HN: Quais são as atividades mais apreciadas pelos hóspedes?
Shirley: O passeio em canoa com capacidade para duas pessoas e um guia local dentro da floresta inundada no período da cheia (abril a agosto) é nosso ponto forte. Com o transporte é possível chegar até os lagos, canos, igapós e igarapés, proporcionando maior facilidade de avistamento da fauna amazônica e de espécies endêmicas, caso do Uacari branco (Cacajao calvus calvus).

No entanto, observamos que a pescaria artesanal também tem sido muito apreciada. Os hóspedes aprendem técnicas de acordo com os conhecimentos tradicionais, transmitidos de geração em geração.

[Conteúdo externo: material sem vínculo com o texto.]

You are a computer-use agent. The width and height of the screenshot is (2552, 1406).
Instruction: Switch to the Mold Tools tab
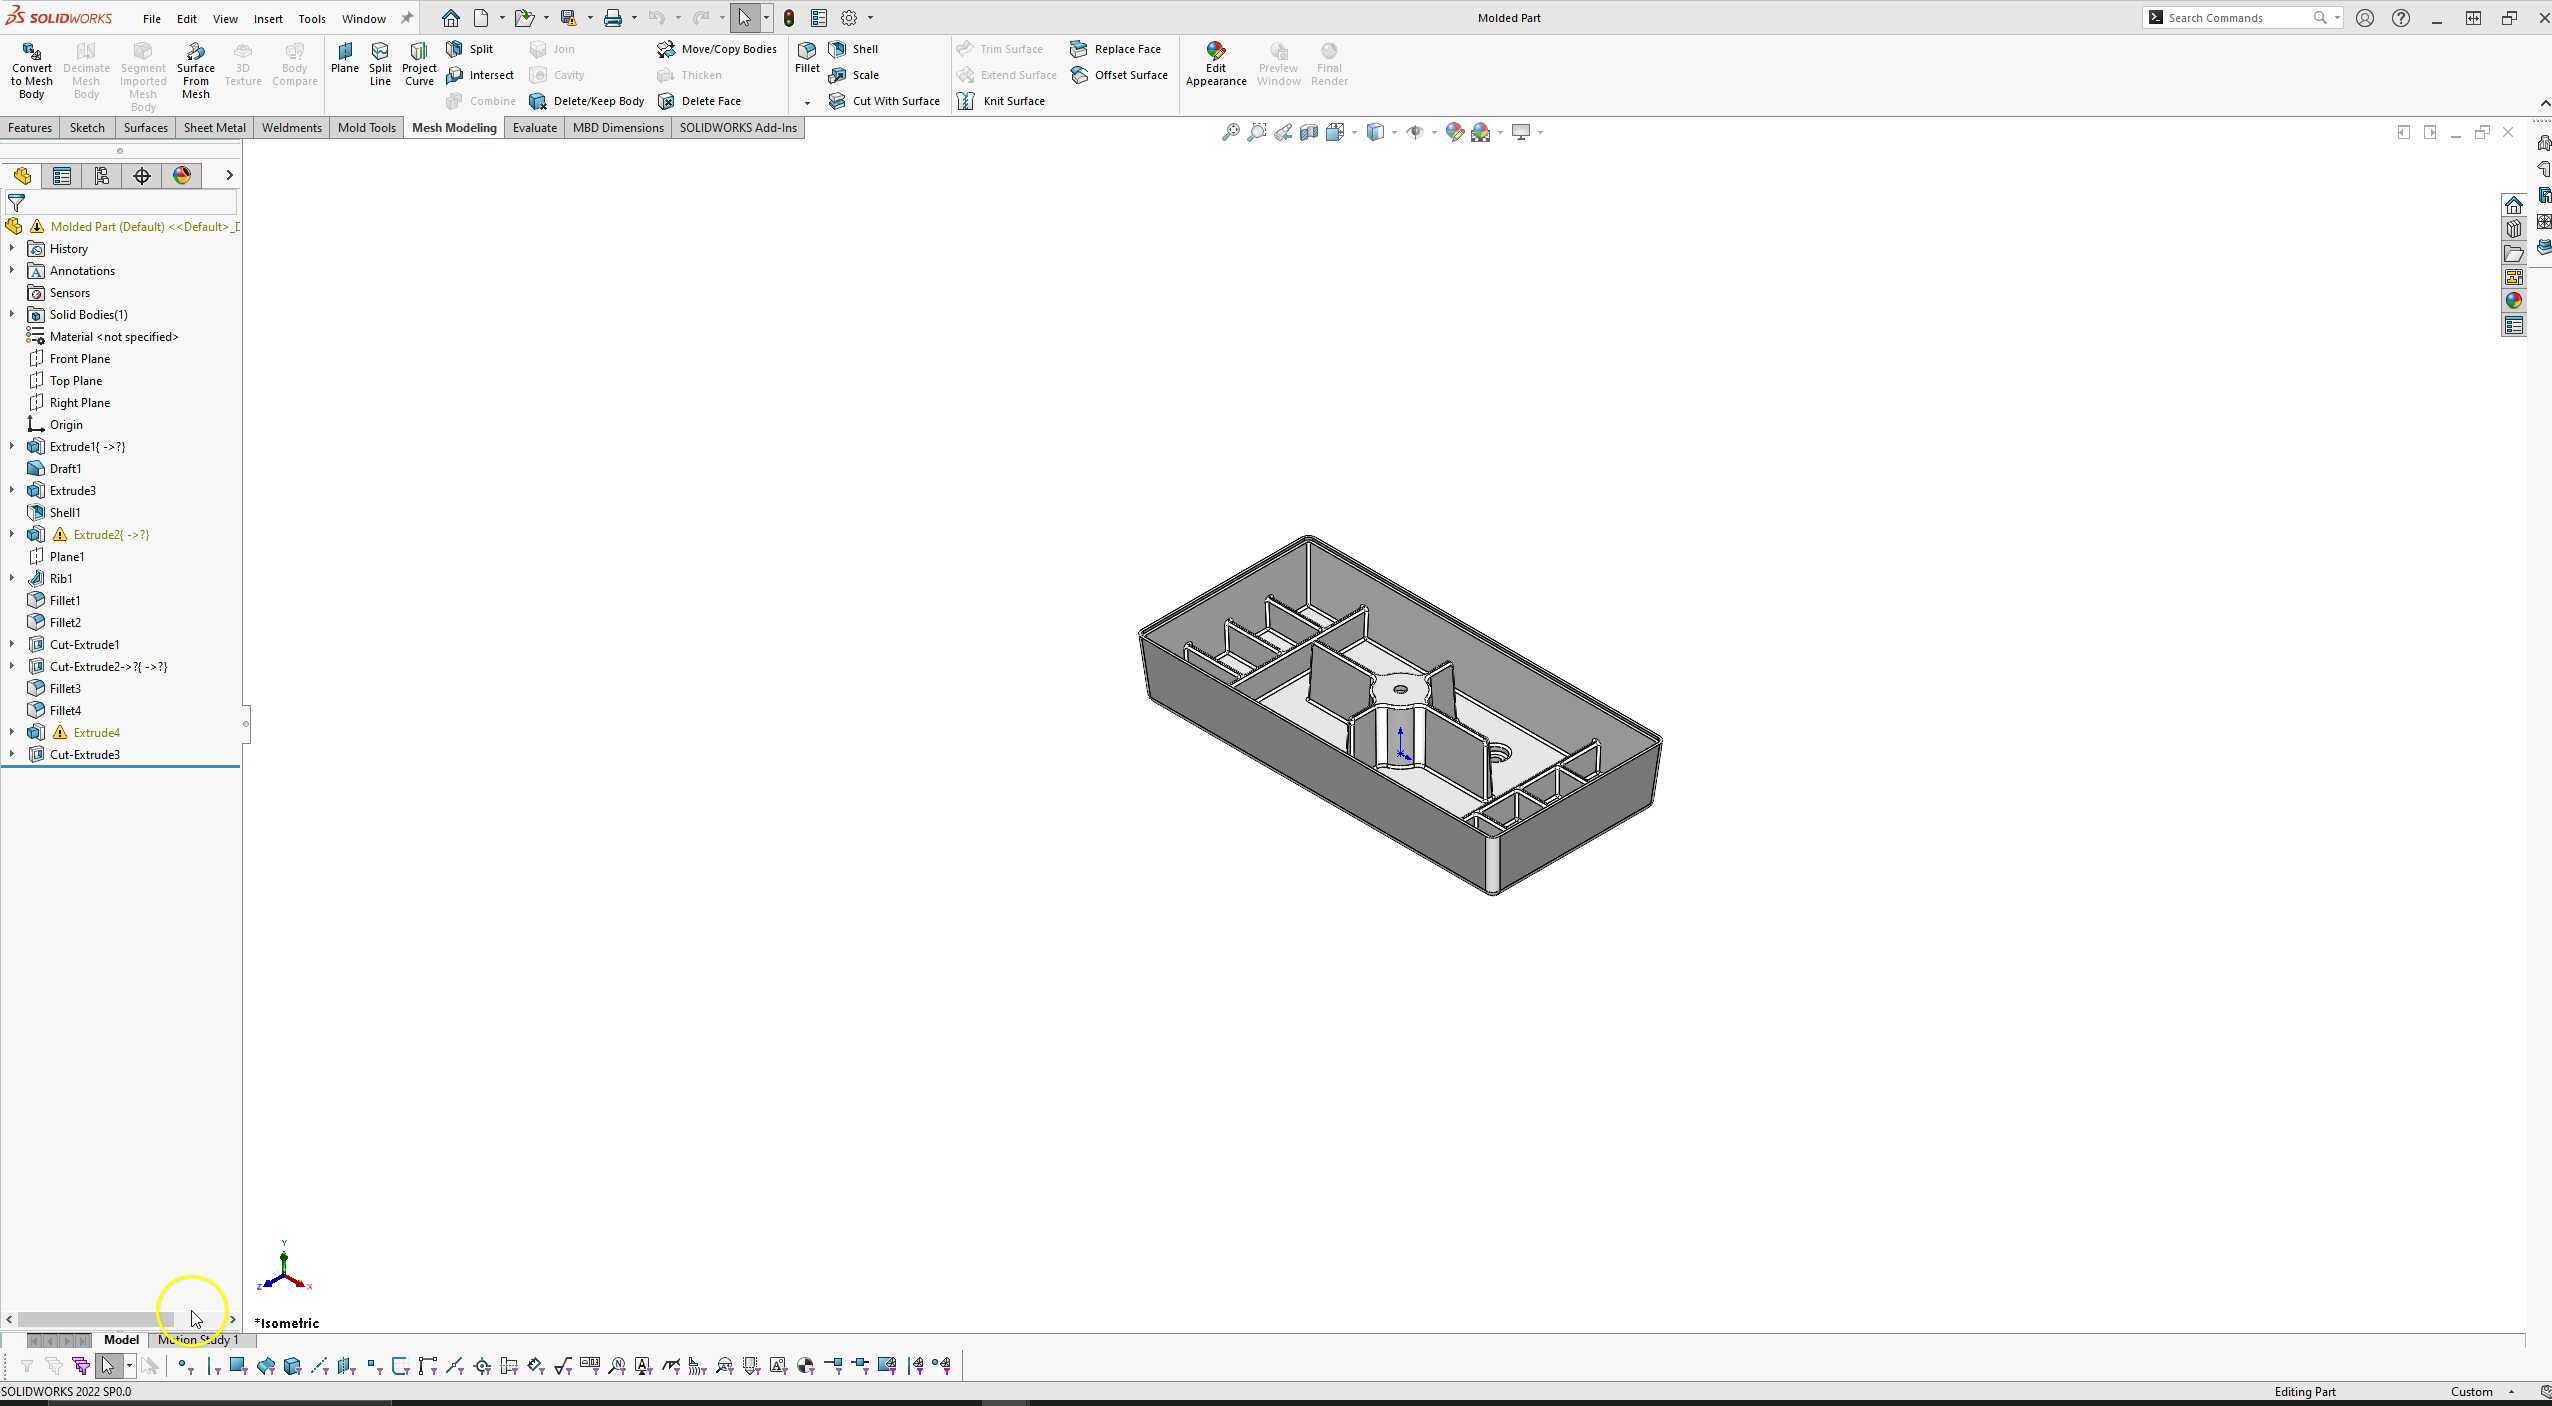click(366, 127)

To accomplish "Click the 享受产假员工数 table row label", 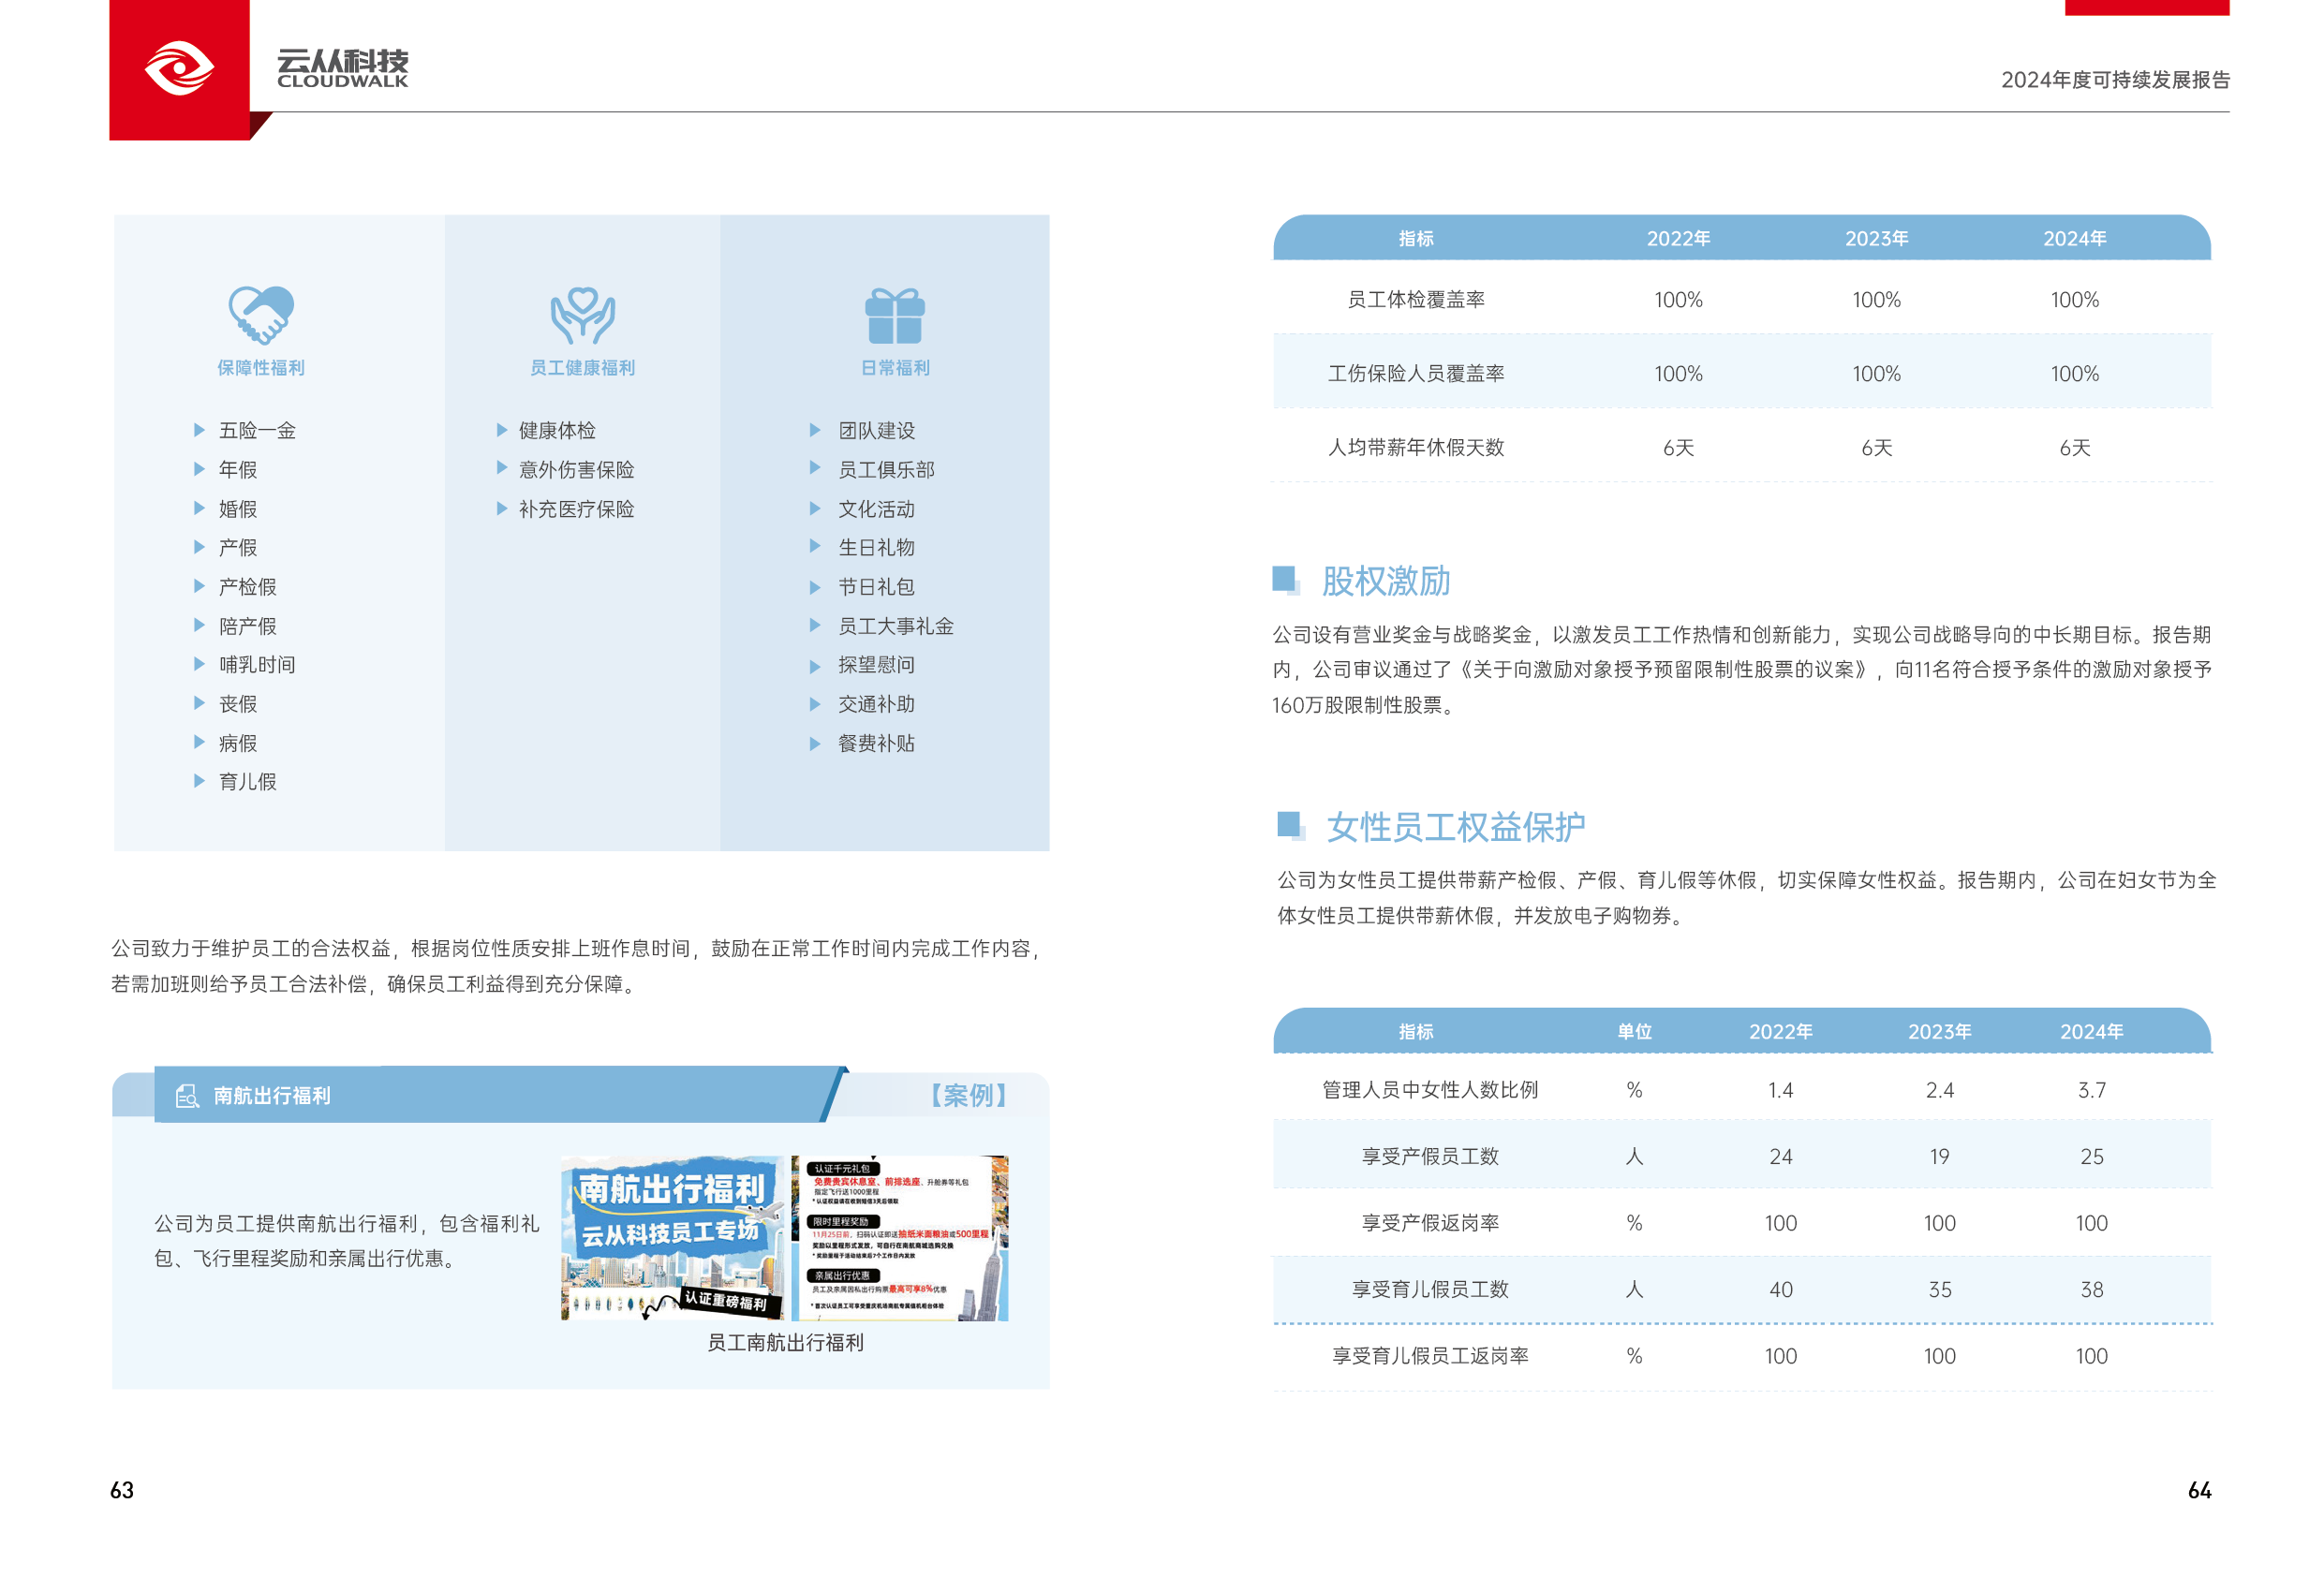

“Você estará em uma área de proteção ambiental. Pelas leis
brasileiras, é expressamente proibido retirar qualquer espécie
de material da reserva (plantas, animais, ovos, flores,
sementes, etc). A direção do ecoturismo estará atenta
a esta norma para benefício da vida selvagem da reserva.
Você encontrará lixeiras na casa flutuante para jogar lixo.
Não é permitido jogar lixo (papel, sacos plásticos, latas,
copos, etc) na área da reserva, por se tornar material
poluente que causa sérios problemas aos animais,
plantas e a água. Faça silêncio e não use roupas de
cores muito fortes, assim suas chances de avistar
animais serão maiores. Não tocar nos arbustos,
árvores (animais venenosos, como escorpião, formiga
de fogo e aranhas, vivem lá e são difíceis de serem
vistos)” – informações do site da reserva

HN: Quais as principais diferenças que as pessoas notam entre seus hábitos urbanos e os dos ribeirinhos quando visitam as comunidades?
Shirley: Primeiro, a questão da alimentação e da moradia, que são muitos diferentes. Apesar da timidez dos comunitários, eles são bem receptivos. Se o visitante não puxar assunto, o ribeirinho também não vai puxar.

A cultura das comunidades é bem diferenciada da urbana, por isso é preciso estar atento a uma série de observações para evitar um impacto social negativo. Daí o porquê de certas recomendações, das quais já falamos.

HN: A pousada oferece cursos profissionalizantes às pessoas das comunidades?
Shirley: Sim. Para melhoria do atendimento e qualificação, a população local pode fazer curso de primeiros socorros, governança, alimentos & bebidas, condução de visitantes, inglês, gerência, interpretação ambiental e liderança.

HN: O gerente geral mora dentro da reserva?
Shirley: Exatamente. João da Silva Carvalho ingressou no quadro de colaboradores em 2000, inicialmente como guia local e mais tarde foi promovido a gerente de Manutenção. Seu João, como é chamado por todos, faz parte da comunidade Vila Alencar, situada a 25 minutos de voadeira da pousada.


Seu João
(foto: divulgação)

João da Silva Carvalho: Gosto de morar na reserva porque meu pai e minha mãe viveram lá. Eu também cresci neste ambiente e sempre gostei de plantar, cuidar da agricultura e pescar. Depois que foi criada a reserva Mamirauá, a qualidade de vida melhorou muito para os moradores locais. Hoje tenho outra fonte de renda.

HN: Como é viver e trabalhar em uma reserva?
Carvalho: É muito bom. Trabalho dia a dia vendo o que falta e o que precisa, de manhã até a noite. No tempo da cheia a gente só vê a água passar por debaixo do flutuante. Na seca, vemos os peixes pulando, os macacos gritando, os jacarés nadando. Para quem gosta da natureza, este é o melhor lugar. Se quiser aproveitar o silêncio da noite é só pegar uma canoa e ficar no meio do rio olhando o céu estrelado.

HN: Trocaria o cantinho em Mamirauá por outro lugar do mundo?
Carvalho: Até agora eu não penso em ir embora da reserva.